Né à Melle (Deux-Sèvres) en 1966,
Dominique Pizon passe son enfance à courir plaines et
bois avec son père, son frère, ses cousins et ses oncles. Il décide de vivre de sa peinture en 1989, par amour des arbres des
oiseaux et des
chiens de
chasse.
Bécassier dans l’âme, admirateur inconditionnel de la « Belle des
bois », il acquiert un setter anglais du « Val Clair » avec lequel il se met à la
bécasse de façon assidue et passionnée… plus tard, il expérimentera le pointer…
Sur un plan pictural
Dominique Pizon est un grand admirateur de Xavier de Poret et de
Lamotte (Gabriel Chefson), dont il s’inspirera avec bonheur, constituant petit à petit son style bien personnel.
L’œil très sûr, une grande faculté d’observation, étant lui-même grand bécassier, il a pu s’imprégner des attitudes de la Belle et des
chiens, des ambiances particulières et en ce sens, il est l’un des peintres les plus justes et les plus précis dans l’attitude et le rendu morphologique des
oiseaux, dont la
bécasse est sans nul doute celui qui le motive au plus haut degré.
Il apprend peu à peu, de lui-même, à les faire vivre sur ses dessins au crayon, huiles, gouaches et aquarelles.
Dominique Pizon est l’un des rares peintres animaliers qui parvient à allier le réalisme et la précision avec le mouvement, la dynamique des scènes. Les ambiances sont empreintes d’émotion, les couleurs pastel et la finesse des décors ajoutent un sentiment de plénitude naturelle à ses tableaux. Devant l’une de ses oeuvres, on ressent l’émotion esthétique tout autant que celle de
chasse et ce n’est pas le moindre de ses talents…
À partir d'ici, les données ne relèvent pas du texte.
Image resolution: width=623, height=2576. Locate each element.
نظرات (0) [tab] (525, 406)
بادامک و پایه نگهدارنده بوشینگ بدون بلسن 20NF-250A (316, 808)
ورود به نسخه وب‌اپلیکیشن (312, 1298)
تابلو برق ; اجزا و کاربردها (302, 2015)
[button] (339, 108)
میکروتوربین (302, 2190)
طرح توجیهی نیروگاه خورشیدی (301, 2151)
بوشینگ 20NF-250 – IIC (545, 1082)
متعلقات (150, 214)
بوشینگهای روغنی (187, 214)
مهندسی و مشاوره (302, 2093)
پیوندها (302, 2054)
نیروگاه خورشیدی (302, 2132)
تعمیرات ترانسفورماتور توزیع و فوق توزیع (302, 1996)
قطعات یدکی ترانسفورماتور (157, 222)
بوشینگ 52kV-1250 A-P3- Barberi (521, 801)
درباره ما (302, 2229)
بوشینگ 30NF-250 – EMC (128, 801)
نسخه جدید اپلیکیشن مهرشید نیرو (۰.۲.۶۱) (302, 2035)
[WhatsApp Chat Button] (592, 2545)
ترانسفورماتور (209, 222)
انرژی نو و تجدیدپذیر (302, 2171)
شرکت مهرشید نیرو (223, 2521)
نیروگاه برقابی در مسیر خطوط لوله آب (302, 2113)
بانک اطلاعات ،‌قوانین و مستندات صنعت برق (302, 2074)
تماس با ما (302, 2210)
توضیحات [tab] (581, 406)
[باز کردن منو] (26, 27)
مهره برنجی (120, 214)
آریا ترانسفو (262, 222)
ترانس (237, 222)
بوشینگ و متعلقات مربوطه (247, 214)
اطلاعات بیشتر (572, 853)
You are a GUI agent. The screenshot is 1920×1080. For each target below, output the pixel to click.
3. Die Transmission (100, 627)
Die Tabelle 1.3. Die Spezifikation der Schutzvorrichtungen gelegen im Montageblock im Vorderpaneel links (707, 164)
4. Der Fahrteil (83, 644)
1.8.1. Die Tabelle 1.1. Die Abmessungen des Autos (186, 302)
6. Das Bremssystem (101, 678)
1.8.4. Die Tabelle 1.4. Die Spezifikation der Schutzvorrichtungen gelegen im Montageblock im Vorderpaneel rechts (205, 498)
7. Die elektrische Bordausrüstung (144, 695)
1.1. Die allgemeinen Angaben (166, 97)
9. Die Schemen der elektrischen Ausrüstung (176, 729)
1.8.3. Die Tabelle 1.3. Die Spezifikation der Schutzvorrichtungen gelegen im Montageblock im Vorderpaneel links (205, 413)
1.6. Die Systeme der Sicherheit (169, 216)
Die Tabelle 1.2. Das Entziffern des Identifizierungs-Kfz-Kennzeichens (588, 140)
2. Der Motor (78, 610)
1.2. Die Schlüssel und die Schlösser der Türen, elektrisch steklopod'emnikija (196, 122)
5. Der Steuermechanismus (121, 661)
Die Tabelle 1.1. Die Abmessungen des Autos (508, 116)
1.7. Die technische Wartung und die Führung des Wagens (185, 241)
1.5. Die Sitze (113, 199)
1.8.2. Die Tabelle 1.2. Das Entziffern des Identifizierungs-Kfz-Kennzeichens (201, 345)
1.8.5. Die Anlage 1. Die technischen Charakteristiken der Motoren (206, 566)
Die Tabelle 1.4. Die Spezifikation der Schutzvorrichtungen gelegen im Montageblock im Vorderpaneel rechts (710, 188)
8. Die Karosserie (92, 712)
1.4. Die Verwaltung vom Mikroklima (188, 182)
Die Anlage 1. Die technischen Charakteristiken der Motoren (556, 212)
Très universel, Dominique Pizon utilise toutes les techniques avec un égal bonheur : encre de chine pour le dessin à la plume, mine de plomb, gouache, aquarelle, huile sur toile…
Expositions, oeuvres, illustrations
Il participe à de grandes expositions à Chambord et à Paris. Il expose dans de nombreux salons et galeries à Paris, Lyon, Nantes, Tours, Béziers, Toulouse, Pont-Aven...
En 1992, il illustre le livre de Jean-Pierre Denuc "Quelques plumes de bécasses". En 1996, il collabore aux illustrations de "Gastronomie de la Bécasse" de Joseph Aché puis, en 1998, de "Le
chien de Bécasse" de Jean-Pierre Denuc et Jean-Luc Vigué, tout en étant l'illustrateur attitré de la revue "Bécasse Passion".
En 2000, pour le livre de Claude Talineau : "Bécasses de Rêve", il réalise trente quatre illustrations, utilisant des techniques différentes telles : huile sur toile, aquarelle, aquarelle gouachée, fusain et mine de plomb.
Dominique Pizon est sans contestation possible parmi les plus grands artistes animaliers contemporains.